## Problem statement
Among the entries below, how many lines include the string "agent"? Answer with only the number.

## Data to use
═══

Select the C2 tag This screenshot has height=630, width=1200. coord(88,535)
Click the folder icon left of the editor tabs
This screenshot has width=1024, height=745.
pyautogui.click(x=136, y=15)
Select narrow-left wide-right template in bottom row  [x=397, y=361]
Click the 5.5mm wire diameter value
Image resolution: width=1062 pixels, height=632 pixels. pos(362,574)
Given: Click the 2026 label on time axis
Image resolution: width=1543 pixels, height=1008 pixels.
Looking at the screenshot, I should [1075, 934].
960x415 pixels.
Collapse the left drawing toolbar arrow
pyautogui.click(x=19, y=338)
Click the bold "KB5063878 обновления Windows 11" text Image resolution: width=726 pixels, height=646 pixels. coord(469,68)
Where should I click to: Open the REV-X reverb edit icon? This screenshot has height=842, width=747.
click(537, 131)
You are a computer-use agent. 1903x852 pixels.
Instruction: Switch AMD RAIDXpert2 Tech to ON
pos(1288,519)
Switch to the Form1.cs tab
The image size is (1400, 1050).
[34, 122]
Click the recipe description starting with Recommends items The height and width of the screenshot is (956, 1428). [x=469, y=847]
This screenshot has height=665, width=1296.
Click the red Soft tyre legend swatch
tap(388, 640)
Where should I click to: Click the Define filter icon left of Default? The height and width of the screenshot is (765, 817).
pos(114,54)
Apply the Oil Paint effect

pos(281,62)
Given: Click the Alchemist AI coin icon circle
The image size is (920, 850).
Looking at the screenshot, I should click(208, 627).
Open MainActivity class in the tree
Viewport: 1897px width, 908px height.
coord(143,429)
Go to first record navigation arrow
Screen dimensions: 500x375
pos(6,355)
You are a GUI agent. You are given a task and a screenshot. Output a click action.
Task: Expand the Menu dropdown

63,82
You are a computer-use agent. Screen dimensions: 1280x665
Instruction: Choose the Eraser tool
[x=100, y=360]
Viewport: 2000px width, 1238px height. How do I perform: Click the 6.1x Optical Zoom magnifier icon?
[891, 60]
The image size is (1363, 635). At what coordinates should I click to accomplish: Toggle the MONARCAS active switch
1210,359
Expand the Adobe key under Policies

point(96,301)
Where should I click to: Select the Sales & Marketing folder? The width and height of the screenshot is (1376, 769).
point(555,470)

═══

## Solved problem
3